Arieli R, Shochat T, Adir Y. CNS toxicity in closed-circuit oxygen diving: symptoms reported from 2527 dives. Aviation, Space, and Environmental Medicine. 2006; 77(5): 526–532.


Pollock NW. Oxygen partial pressure - hazards and safety. In: Cote IM, Verde EA, eds. Diving for Science 2019: Proceedings of the AAUS 38th Scientific Symposium. American Academy of Underwater Sciences: Mobile, AL; 2019: 33–38.


7 Responses

  1. Adrián González

    It´s very interesting. Iwas surprised to read the relationship with cataracts.

  2. Suzanne Roat


    Thank you for an insightful article on the subject of high pPO2. I experienced hyperbaric myopia last summer after 10 days of rebreather diving in a 2 week period. My vision was so bad initially that I refrained from driving for 2 weeks after returning home. Very disconcerting!!

    I was already in a protocol of eye checks for posterior vitreous detachment — a case of “non-floating floaters”. I had a retinologist exam several days after returning home. Even with my 20/40 corrective lenses, the ‘A’ at the top of the eye chart was blurry. A visit to my regular eye doctor revealed my vision was worse than 20/70. A subsequent check 2 months later indicated my vision had reverted to state previous to extended dive holiday, no change in correction required.

    During the 10 days of diving in a 2 week period, my dive buddy experienced no such changes to vision. My buddy had cataract surgery with lens replacement several years prior.

    In future, I plan to be more conservative with my dive trip planning as well as pPO2 during dives. Your suggestion of opting for a lower pPO2 during deeper, early portion of dives makes sense to me.

    I share this in hopes others who may have experienced similar also share. I am curious to know.

    Again, thanks for the article.

    Regards, Suzanne

  3. Nick Butcher

    Interesting comments on the effects of hyperbaric O2 on the eyes. I first encountered this on a dive trip to Bikini in 2012 and, although the doctor on the boat knew about this (and had experienced it somewhat himself), I found it very difficult to find out more once I returned home.

    My eyesight never fully recovered and was made a lot worse on a return trip in 2014. I was shortly afterwards diagnosed with cataracts which developed very quickly. I had cataract treatment in 2016 and now have trifocal intraocular lenses which are great (and seemingly unaffected by diving).

    I’m lead to believe this affects older people (I was 54 the first time I experienced this, as was the dive doctor on the boat. I’ve never met any younger divers who’ve suffered it.

  4. I almost exclusively dive Nitrox on all dives for various reasons and rarely dive air unless doing very shallow dives that don’t warrant Nitrox, e.g. depths no deeper than 15/16m.

    That said my OTUs are never high after two dives, even after using EAN50 for deco. My general local dives are 27-30m for 30-40 mins using EAN34 then switching to EAN50 at 21m to surface.

    My second dive is generally on EAN40 for 18-24m dives depending on the site.

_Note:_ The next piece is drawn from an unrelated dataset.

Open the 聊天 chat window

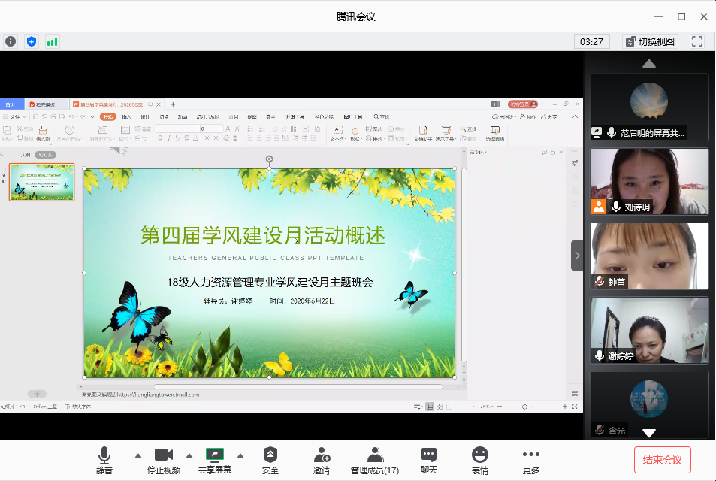coord(429,460)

    During the past two years I have not required the use of spectacles to read text in books or the internet, I’m currently 66 yrs old and started wearing reading glasses from about the age of 45, which I no longer need.

    I am concerned about the risk of cataracts though, this is something I was unaware of. I have been diving for over 30 years.

  5. Nico Verhoek

    Interesting article.
    Lately there was a Dutch marine diver doctor who obtained his PhD on Tuesday 10 March at the University of Amsterdam on the subject of pulmonary oxygen toxicity. You can find his dissertation on this site:

  6. Neal Pollock

    I appreciate everyone sharing their experience. This can help readers appreciate both subtleties and idiosyncracies. Awareness is key to thoughtful planning.

  7. de RORTHAIS Laurent

    Very interesting.
    What is your thoughts about clipperton protocole and hight o2 exposure (for thérapeutique recompression by immersion)?